The first film stars Jo Martin (Doctor Who; Casualty), directed by Michael Buffong, who shares a teacher’s experience of trying to keep themselves and their pupils safe after decades of budget cuts. It explores how new conversations opened up in the wake of the global Black Lives Matter movement, and the challenges of supporting students’ education when nothing was certain anymore.
The second sees Sapphire Joy (J’Ouvert, Theatre503; Casualty), directed by Kwame Asiedu, share the words of an NHS recovery worker.
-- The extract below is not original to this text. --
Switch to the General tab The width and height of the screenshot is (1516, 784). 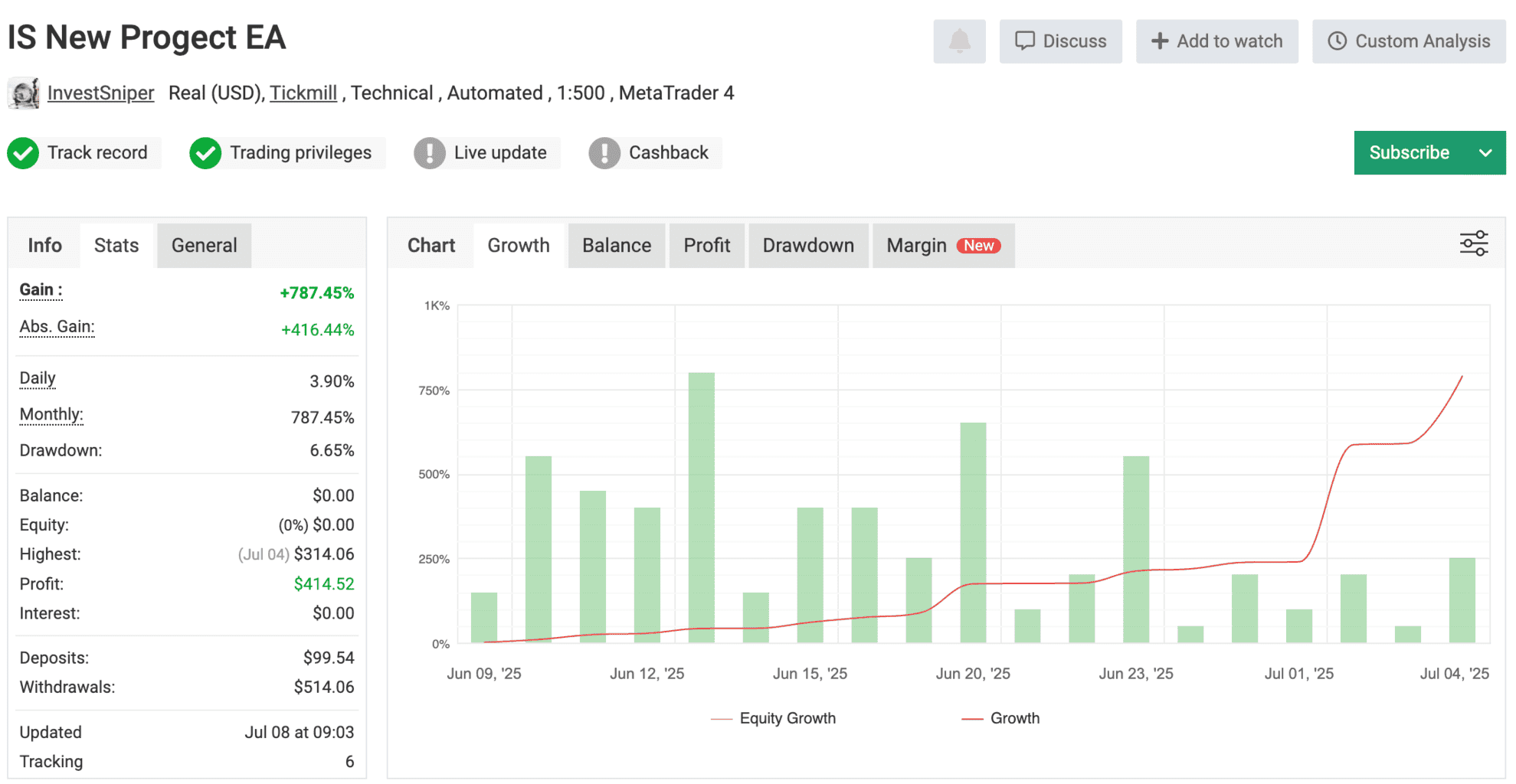point(204,246)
Frustrated by the racial bias in the medical treatment of Black people, she finds herself further exhausted by performative gratitude during the pandemic, when there was little public outcry at the government’s failure to give NHS workers pay rises.
The pandemic has had a starkly divergent impact on communities; Black people are four times more likely to die from Covid-19, according to Public Health England’s figures in May for England and Wales. While in November, the Joint Committee on Human Rights report “Black People, Racism and Human Rights”, concluded that the Government must urgently take action to protect the human rights of Black people across many areas, including healthcare. The Tales from the Front Line interviews were a space for the Black workers to share their experiences, their concerns and their hopes for the future. Black artists and creatives have then used the testimonies to create a dramatised work using music, movement, photography and soundscapes to convey the story.
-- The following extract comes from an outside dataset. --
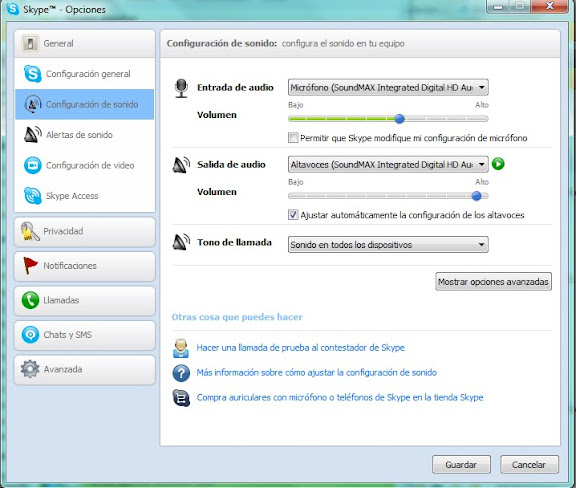Click the Avanzada gear icon
This screenshot has width=576, height=488.
point(30,369)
With humour and hope, these stories explore Black workers’ relationships with British society and how, in the wake of the Windrush Scandal and the global Black Lives Matter movement, the pandemic has challenged their perceptions of belonging, and demands that a changed society must emerge from it.
Michael Buffong, Talawa’s Artistic Director, comments: “Tales from the Front Line creates a historical record of the contribution of Black workers at the front line of the Covid-19 crisis, and goes further in demanding change from society. These truth-telling stories reflect real life experiences which cannot be ignored, and do so in ways that are artistically and creatively rich.”